-- START OF Provided data --

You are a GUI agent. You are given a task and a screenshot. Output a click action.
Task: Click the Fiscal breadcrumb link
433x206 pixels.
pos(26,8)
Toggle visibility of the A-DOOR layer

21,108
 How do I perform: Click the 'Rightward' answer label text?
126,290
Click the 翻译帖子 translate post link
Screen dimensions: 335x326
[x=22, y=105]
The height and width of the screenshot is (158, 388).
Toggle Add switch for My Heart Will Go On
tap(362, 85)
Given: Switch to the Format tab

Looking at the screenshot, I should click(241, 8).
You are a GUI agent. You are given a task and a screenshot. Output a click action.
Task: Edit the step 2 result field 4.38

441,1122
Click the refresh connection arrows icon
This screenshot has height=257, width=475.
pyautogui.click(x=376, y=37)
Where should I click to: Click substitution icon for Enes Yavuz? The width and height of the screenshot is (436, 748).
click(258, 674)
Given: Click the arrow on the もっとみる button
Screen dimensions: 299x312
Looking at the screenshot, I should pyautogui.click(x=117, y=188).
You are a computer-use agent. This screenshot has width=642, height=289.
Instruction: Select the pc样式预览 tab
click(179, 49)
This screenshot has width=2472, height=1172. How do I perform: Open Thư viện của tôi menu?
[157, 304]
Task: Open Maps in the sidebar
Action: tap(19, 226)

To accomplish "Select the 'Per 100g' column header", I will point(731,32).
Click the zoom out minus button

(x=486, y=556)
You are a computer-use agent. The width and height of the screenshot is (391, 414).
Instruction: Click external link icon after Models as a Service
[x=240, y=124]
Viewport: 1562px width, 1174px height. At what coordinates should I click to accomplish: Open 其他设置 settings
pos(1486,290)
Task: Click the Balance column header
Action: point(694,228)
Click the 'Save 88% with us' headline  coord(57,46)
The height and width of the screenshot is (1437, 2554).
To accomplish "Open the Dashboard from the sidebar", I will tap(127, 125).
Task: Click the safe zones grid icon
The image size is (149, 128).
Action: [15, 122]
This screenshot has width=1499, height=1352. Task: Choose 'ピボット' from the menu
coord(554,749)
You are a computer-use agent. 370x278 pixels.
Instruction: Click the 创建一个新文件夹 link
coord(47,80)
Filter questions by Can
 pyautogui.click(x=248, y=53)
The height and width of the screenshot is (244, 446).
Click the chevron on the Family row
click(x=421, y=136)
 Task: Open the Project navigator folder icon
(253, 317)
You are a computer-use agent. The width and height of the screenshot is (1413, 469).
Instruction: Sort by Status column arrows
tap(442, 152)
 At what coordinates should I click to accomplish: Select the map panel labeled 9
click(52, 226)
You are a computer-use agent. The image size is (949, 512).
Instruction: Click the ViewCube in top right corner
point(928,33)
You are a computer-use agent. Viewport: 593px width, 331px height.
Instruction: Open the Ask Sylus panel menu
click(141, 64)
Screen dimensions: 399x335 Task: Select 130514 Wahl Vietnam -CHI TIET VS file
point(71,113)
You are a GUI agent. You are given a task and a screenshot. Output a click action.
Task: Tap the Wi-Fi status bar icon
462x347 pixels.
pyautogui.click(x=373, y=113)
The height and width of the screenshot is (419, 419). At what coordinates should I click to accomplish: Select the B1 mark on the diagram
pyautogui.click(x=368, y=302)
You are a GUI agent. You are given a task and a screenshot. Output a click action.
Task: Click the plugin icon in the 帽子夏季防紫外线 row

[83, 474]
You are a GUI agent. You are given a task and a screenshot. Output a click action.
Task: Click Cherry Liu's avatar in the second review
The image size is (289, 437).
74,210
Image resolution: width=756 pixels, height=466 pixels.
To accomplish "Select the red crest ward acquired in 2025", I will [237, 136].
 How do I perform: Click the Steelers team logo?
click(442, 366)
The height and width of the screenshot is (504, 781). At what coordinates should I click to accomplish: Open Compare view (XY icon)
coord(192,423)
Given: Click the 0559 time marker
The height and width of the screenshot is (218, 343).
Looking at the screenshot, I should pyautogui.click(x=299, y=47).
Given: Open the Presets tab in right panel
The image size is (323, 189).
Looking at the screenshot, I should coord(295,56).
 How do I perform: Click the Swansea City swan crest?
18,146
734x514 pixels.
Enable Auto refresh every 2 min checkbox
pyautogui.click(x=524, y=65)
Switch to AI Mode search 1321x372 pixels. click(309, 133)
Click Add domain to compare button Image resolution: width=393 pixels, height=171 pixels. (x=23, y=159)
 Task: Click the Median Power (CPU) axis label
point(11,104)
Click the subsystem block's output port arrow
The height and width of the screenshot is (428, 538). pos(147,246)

-- END OF Provided data --

» **Task statement**
Write out the records above again, swapping every "Instruction" for "Directive" and leaving everything else unchanged.

» **Correct output**
You are a GUI agent. You are given a task and a screenshot. Output a click action.
Task: Click the Fiscal breadcrumb link
433x206 pixels.
pos(26,8)
Toggle visibility of the A-DOOR layer

21,108
 How do I perform: Click the 'Rightward' answer label text?
126,290
Click the 翻译帖子 translate post link
Screen dimensions: 335x326
[x=22, y=105]
The height and width of the screenshot is (158, 388).
Toggle Add switch for My Heart Will Go On
tap(362, 85)
Given: Switch to the Format tab

Looking at the screenshot, I should click(241, 8).
You are a GUI agent. You are given a task and a screenshot. Output a click action.
Task: Edit the step 2 result field 4.38

441,1122
Click the refresh connection arrows icon
This screenshot has height=257, width=475.
pyautogui.click(x=376, y=37)
Where should I click to: Click substitution icon for Enes Yavuz? The width and height of the screenshot is (436, 748).
click(258, 674)
Given: Click the arrow on the もっとみる button
Screen dimensions: 299x312
Looking at the screenshot, I should pyautogui.click(x=117, y=188).
You are a computer-use agent. This screenshot has width=642, height=289.
Directive: Select the pc样式预览 tab
click(179, 49)
This screenshot has width=2472, height=1172. How do I perform: Open Thư viện của tôi menu?
[157, 304]
Task: Open Maps in the sidebar
Action: tap(19, 226)

To accomplish "Select the 'Per 100g' column header", I will point(731,32).
Click the zoom out minus button

(x=486, y=556)
You are a computer-use agent. The width and height of the screenshot is (391, 414).
Directive: Click external link icon after Models as a Service
[x=240, y=124]
Viewport: 1562px width, 1174px height. At what coordinates should I click to accomplish: Open 其他设置 settings
pos(1486,290)
Task: Click the Balance column header
Action: point(694,228)
Click the 'Save 88% with us' headline  coord(57,46)
The height and width of the screenshot is (1437, 2554).
To accomplish "Open the Dashboard from the sidebar", I will tap(127, 125).
Task: Click the safe zones grid icon
The image size is (149, 128).
Action: [15, 122]
This screenshot has width=1499, height=1352. Task: Choose 'ピボット' from the menu
coord(554,749)
You are a computer-use agent. 370x278 pixels.
Directive: Click the 创建一个新文件夹 link
coord(47,80)
Filter questions by Can
 pyautogui.click(x=248, y=53)
The height and width of the screenshot is (244, 446).
Click the chevron on the Family row
click(x=421, y=136)
 Task: Open the Project navigator folder icon
(253, 317)
You are a computer-use agent. The width and height of the screenshot is (1413, 469).
Directive: Sort by Status column arrows
tap(442, 152)
 At what coordinates should I click to accomplish: Select the map panel labeled 9
click(52, 226)
You are a computer-use agent. The image size is (949, 512).
Directive: Click the ViewCube in top right corner
point(928,33)
You are a computer-use agent. Viewport: 593px width, 331px height.
Directive: Open the Ask Sylus panel menu
click(141, 64)
Screen dimensions: 399x335 Task: Select 130514 Wahl Vietnam -CHI TIET VS file
point(71,113)
You are a GUI agent. You are given a task and a screenshot. Output a click action.
Task: Tap the Wi-Fi status bar icon
462x347 pixels.
pyautogui.click(x=373, y=113)
The height and width of the screenshot is (419, 419). At what coordinates should I click to accomplish: Select the B1 mark on the diagram
pyautogui.click(x=368, y=302)
You are a GUI agent. You are given a task and a screenshot. Output a click action.
Task: Click the plugin icon in the 帽子夏季防紫外线 row

[83, 474]
You are a GUI agent. You are given a task and a screenshot. Output a click action.
Task: Click Cherry Liu's avatar in the second review
The image size is (289, 437).
74,210
Image resolution: width=756 pixels, height=466 pixels.
To accomplish "Select the red crest ward acquired in 2025", I will [237, 136].
 How do I perform: Click the Steelers team logo?
click(442, 366)
The height and width of the screenshot is (504, 781). At what coordinates should I click to accomplish: Open Compare view (XY icon)
coord(192,423)
Given: Click the 0559 time marker
The height and width of the screenshot is (218, 343).
Looking at the screenshot, I should pyautogui.click(x=299, y=47).
Given: Open the Presets tab in right panel
The image size is (323, 189).
Looking at the screenshot, I should coord(295,56).
 How do I perform: Click the Swansea City swan crest?
18,146
734x514 pixels.
Enable Auto refresh every 2 min checkbox
pyautogui.click(x=524, y=65)
Switch to AI Mode search 1321x372 pixels. click(309, 133)
Click Add domain to compare button Image resolution: width=393 pixels, height=171 pixels. (x=23, y=159)
 Task: Click the Median Power (CPU) axis label
point(11,104)
Click the subsystem block's output port arrow
The height and width of the screenshot is (428, 538). pos(147,246)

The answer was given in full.